Épicurien, il le fut peut-être, mais non point indolent à coup sûr, et la joie de vivre a toujours été ennoblie chez lui par une grande générosité et une véritable élévation d’esprit. « Fils patient de la pauvreté, » comme dit si gentiment de lui son élève Cesario Cesariani, il sut jouir des biens de ce monde et s’en passer au besoin : je n’en veux pour preuve que sa résolution, lors de son arrivée à Rome, de ne rechercher pendant un certain temps aucun emploi et de vivre modestement de ses petites épargnes lombardes, afin d’avoir tout le loisir pour étudier les monumens de la ville éternelle.

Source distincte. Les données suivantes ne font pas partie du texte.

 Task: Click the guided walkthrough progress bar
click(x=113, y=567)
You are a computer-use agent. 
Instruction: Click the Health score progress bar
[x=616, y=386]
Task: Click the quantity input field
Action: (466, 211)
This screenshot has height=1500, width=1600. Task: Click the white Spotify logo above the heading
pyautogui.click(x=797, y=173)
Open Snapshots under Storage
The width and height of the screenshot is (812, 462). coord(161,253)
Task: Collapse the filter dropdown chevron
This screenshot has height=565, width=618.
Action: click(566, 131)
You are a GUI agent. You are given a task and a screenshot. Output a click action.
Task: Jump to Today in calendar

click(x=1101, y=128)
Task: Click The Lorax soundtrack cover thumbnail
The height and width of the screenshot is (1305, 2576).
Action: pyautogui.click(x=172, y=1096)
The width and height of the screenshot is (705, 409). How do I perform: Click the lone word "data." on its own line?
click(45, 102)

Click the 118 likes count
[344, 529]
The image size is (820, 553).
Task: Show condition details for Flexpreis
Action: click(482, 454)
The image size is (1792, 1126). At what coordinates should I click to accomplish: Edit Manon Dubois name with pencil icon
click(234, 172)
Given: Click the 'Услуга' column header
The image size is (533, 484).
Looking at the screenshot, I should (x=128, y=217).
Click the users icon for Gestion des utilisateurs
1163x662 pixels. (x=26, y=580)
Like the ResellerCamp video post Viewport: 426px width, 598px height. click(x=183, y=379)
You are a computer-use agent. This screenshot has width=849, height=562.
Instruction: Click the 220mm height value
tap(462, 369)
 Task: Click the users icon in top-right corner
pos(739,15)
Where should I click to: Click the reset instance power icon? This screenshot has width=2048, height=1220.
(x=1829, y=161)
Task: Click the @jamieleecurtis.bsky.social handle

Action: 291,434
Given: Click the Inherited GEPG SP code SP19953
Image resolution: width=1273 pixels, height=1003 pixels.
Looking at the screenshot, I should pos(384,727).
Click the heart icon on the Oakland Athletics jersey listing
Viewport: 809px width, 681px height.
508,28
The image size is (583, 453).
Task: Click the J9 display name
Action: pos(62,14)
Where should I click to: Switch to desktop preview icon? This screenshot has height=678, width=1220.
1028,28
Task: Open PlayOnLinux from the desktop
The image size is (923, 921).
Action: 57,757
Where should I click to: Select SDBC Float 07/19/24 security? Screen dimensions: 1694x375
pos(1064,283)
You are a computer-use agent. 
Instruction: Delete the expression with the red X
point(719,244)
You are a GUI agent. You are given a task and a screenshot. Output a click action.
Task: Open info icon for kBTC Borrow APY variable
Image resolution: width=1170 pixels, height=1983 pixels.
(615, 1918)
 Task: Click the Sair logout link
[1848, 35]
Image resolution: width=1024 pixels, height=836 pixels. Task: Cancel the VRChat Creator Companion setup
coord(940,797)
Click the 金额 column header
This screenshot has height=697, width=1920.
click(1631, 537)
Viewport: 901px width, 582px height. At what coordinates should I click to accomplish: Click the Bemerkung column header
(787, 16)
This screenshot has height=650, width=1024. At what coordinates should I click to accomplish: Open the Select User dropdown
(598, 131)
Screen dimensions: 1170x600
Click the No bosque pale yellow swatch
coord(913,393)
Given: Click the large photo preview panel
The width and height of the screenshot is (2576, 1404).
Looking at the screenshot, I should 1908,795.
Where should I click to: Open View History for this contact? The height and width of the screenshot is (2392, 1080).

Inutile d’insister sur le sérieux de la vocation chez un maître qui, vieux et infirme, a continué à travailler jusqu’à son dernier jour avec toute l’ardeur de la jeunesse ; l’admirable, c’est que ce sérieux n’a jamais exalté son orgueil, ni altéré en rien sa constante bonne humeur. Aimable et serviable envers tous les talens, sans acception d’école ou de province[1], il se faisait tout à tous : prêtant son concours à Sansovino pour l’encadrement de ses deux tombeaux, dessinant l’architecture pour l’École d’Athènes de Raphaël, et construisant l’échafaudage pour les travaux de Michel-Ange dans la Sixtine ; il est vrai que ce dernier trouva l’échafaudage exécrable, y vit je ne sais quelle machination infernale, et s’en débarrassa au plus vite. Il aimait la joyeuse compagnie, la bonne chère, le gai propos, et se plaisait même aux facéties et aux rébus ; mais c’est aussi dans cette animation et dans cette

  1. Il protégeait des Toscans comme Contucci, Signorelli, des Lombards, comme Caradosso, etc. C’est à tort, je crois, qu’on veut voir en lui le chef d’un parti « urbinate » à Rome.